Given exercise 1
Answer these questions about the post on organizing for emergence:
(a) What was last Monday's post called?
(b) The writer says their own experience is a fractal of what?
(c) What happens without a destination in mind?
Given exercise 2
From the post on organizing for emergence, repeat word for word the passage from "As I reflect" up to and including "doing the same thing.".
[BEGIN Supplied text]
Organizing for emergence – fractally

 

As I reflect on last Monday’s post, A retreat from the retreat, I realize that my experience is a fractal of the city experience.  It is a smaller version of the same thing.  I had a sense of where I wanted to go, I had some learning to do along the way, and I ended up somewhere that I could not have predicted.  It emerged.  Whether I organize as an individual, or as part of an organization or at the scale of a city, nation or planet, we are doing the same thing.

These three aspects of organizing our self and selves are each critical.  Without a destination in mind, pulling us along, we don’t go anywhere.  The power of knowing that we want to be somewhere other than ‘here’ is essential.

Movement toward that destination is a learning journey that includes both the process by which I see the destination as well as the journey I undertake to get to the destination.
[END Supplied text]
[BEGIN Dataset excerpt]
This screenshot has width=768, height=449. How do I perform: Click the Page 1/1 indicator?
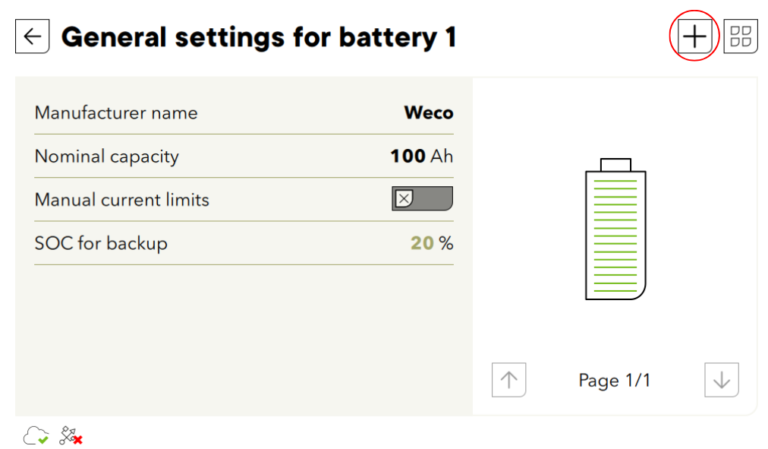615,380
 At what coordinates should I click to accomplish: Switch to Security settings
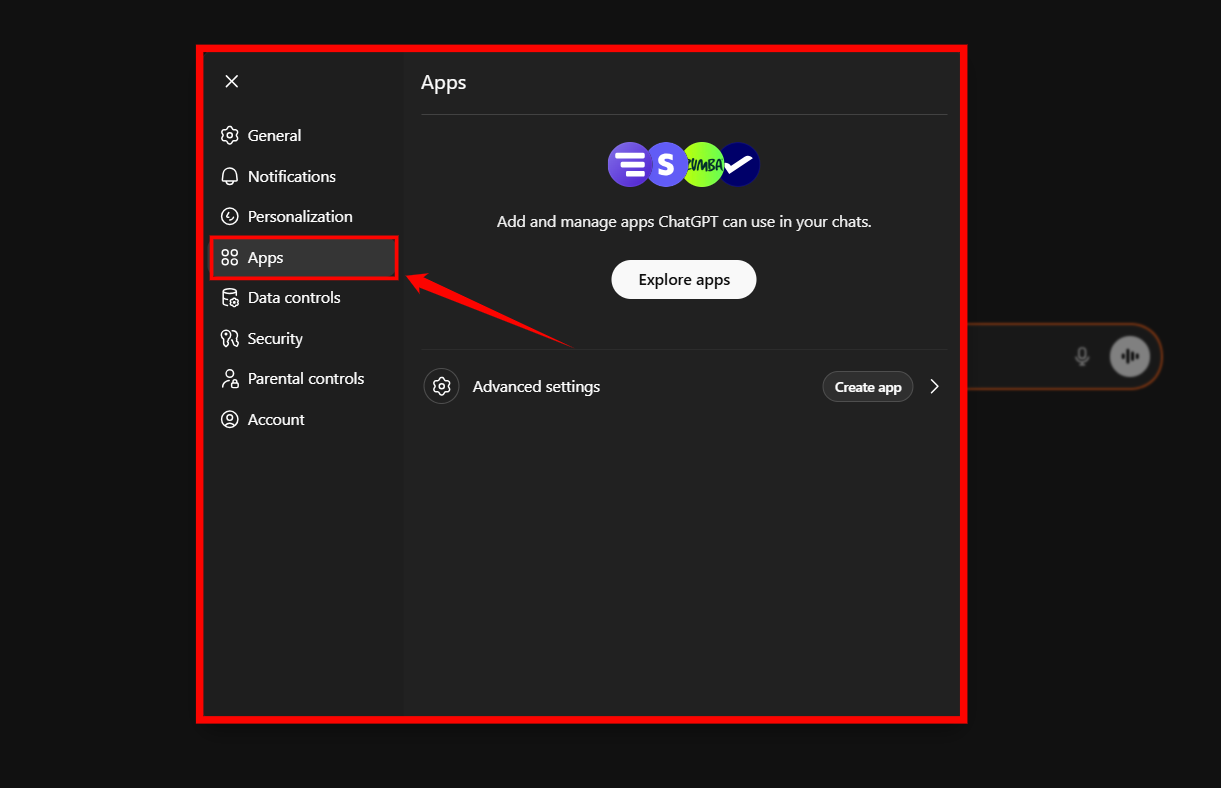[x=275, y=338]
[END Dataset excerpt]
Right answer 1
(a) A retreat from the retreat
(b) The city experience
(c) We don't go anywhere.

Right answer 2
As I reflect on last Monday’s post, A retreat from the retreat, I realize that my experience is a fractal of the city experience.  It is a smaller version of the same thing.  I had a sense of where I wanted to go, I had some learning to do along the way, and I ended up somewhere that I could not have predicted.  It emerged.  Whether I organize as an individual, or as part of an organization or at the scale of a city, nation or planet, we are doing the same thing.